Text shown>
Orbital characteristics
- Epoch: 25 April 2023 (JD 2460059.5)
- Observation arc: 935 days (2.56 years)
- Earliest precovery date: 9 January 2022
- Number of observations: 2,731
- Perihelion: 1.735 AU
- Eccentricity: 1.00038
- Inclination: 108.15°
- Longitude of ascending node: 171.58°
- Argument of periapsis: 88.368°
- Last perihelion: 18 February 2023
- Earth MOID: 1.435 AU
- Jupiter MOID: 0.918 AU
- Comet total magnitude (M1): 8.3
- Comet nuclear magnitude (M2): 11.8

= C/2022 A2 (PanSTARRS) =

Parabolic comet

Comet PanSTARRS, formal designation C/2022 A2, is a faint hyperbolic comet that passed through the inner Solar System in February 2023. It is one of many comets discovered by the Pan-STARRS survey.

== Observational history ==
The comet was discovered as a 20th-magnitude object by the Pan-STARRS telescope of the Haleakalā Observatory on the night of 10 January 2022. Prediscovery images taken a day earlier allowed Shuichi Nakano to refine the first orbital calculations for the comet, which turned out to be hyperbolic.

Between 7 and 10 December 2022, Rob Matson had spotted the comet in images taken by the SWAN instrument aboard the Solar and Heliospheric Observatory (SOHO), indicating that it has brightened more rapidly than expected. Later on 19 December 2022, chemical production rates from the comet were measured by the TRAPPIST telescopes, detecting emissions of OH, CN, as well as C2 and C3-carbon compounds from its coma.

It made its first and last perihelion on 18 February 2023, making its closest approach to the Sun at a distance of 1.735 AU. It is expected that the comet will be ejected from the Solar System due to its hyperbolic trajectory around the Sun.

Provided data>
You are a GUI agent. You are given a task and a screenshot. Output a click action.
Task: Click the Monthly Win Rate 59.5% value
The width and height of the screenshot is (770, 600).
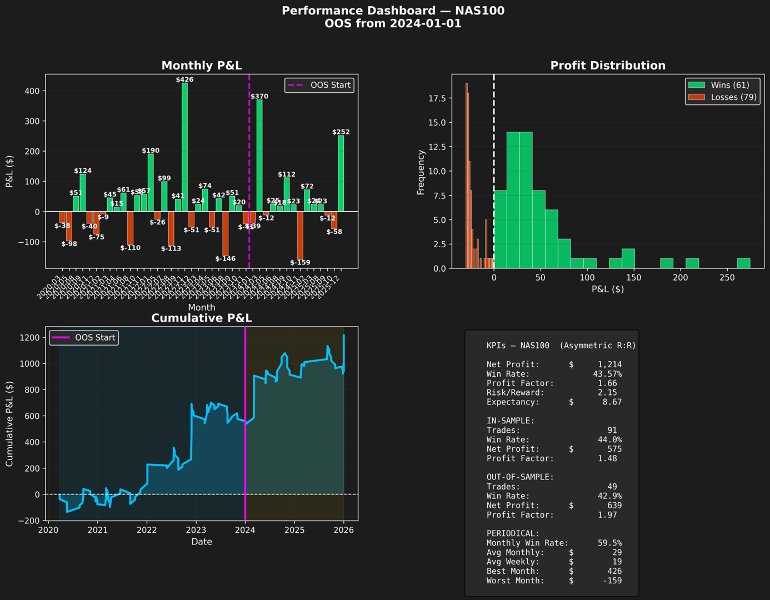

Parts of the exercise>
- 1) According to the comet text, which telescope discovered C/2022 A2?
- 2) Transcribe the stretch of the comet text from "Parabolic comet" through "the Pan-STARRS survey.".
Answer from the comet text alone, not from the data.

List of solutions>
- 1) The Pan-STARRS telescope of the Haleakalā Observatory.

- 2)
Parabolic comet

Comet PanSTARRS, formal designation C/2022 A2, is a faint hyperbolic comet that passed through the inner Solar System in February 2023. It is one of many comets discovered by the Pan-STARRS survey.